> Exercise goal: Could you filter the data below down to the lines that hold the word "agent"?

> Given information:
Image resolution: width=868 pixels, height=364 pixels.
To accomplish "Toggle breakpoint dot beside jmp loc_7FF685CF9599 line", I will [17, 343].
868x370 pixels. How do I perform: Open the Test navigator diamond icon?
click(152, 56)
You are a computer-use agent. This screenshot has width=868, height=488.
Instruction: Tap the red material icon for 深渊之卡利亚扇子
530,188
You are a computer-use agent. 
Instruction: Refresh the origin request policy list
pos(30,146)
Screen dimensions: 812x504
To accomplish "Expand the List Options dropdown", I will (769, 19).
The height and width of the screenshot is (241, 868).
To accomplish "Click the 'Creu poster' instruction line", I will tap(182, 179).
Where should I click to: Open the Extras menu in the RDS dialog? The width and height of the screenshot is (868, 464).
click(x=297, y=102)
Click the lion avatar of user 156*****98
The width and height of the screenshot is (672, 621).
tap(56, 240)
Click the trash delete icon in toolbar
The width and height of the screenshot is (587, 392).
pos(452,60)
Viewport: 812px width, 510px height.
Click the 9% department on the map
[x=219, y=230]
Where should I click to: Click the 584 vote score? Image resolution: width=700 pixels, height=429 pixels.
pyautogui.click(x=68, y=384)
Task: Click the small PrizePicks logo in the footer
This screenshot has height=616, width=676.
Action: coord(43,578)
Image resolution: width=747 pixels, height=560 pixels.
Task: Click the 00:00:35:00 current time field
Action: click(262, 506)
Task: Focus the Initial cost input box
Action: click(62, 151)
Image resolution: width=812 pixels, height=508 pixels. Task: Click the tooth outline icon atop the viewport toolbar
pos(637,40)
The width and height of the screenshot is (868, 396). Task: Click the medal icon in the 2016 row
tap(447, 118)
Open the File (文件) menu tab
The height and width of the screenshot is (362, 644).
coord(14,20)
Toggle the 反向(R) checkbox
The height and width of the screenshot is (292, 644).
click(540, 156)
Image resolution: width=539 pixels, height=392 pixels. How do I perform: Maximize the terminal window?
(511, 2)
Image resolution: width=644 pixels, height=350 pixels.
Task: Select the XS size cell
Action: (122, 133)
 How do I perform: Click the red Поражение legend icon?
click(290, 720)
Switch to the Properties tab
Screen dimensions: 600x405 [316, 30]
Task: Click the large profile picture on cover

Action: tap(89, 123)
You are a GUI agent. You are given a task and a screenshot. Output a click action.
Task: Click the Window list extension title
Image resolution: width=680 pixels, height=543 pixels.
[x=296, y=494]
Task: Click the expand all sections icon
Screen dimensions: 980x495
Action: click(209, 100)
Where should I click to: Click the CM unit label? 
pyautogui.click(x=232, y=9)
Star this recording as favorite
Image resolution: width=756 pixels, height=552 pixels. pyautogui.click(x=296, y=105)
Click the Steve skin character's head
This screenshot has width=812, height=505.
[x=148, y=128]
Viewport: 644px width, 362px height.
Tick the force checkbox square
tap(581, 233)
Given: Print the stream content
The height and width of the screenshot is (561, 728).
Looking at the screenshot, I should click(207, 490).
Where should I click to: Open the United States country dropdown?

> Answer section:
You are a computer-use agent. This screenshot has width=868, height=488.
You are a computer-use agent. 
You are a GUI agent. You are given a task and a screenshot. Output a click action.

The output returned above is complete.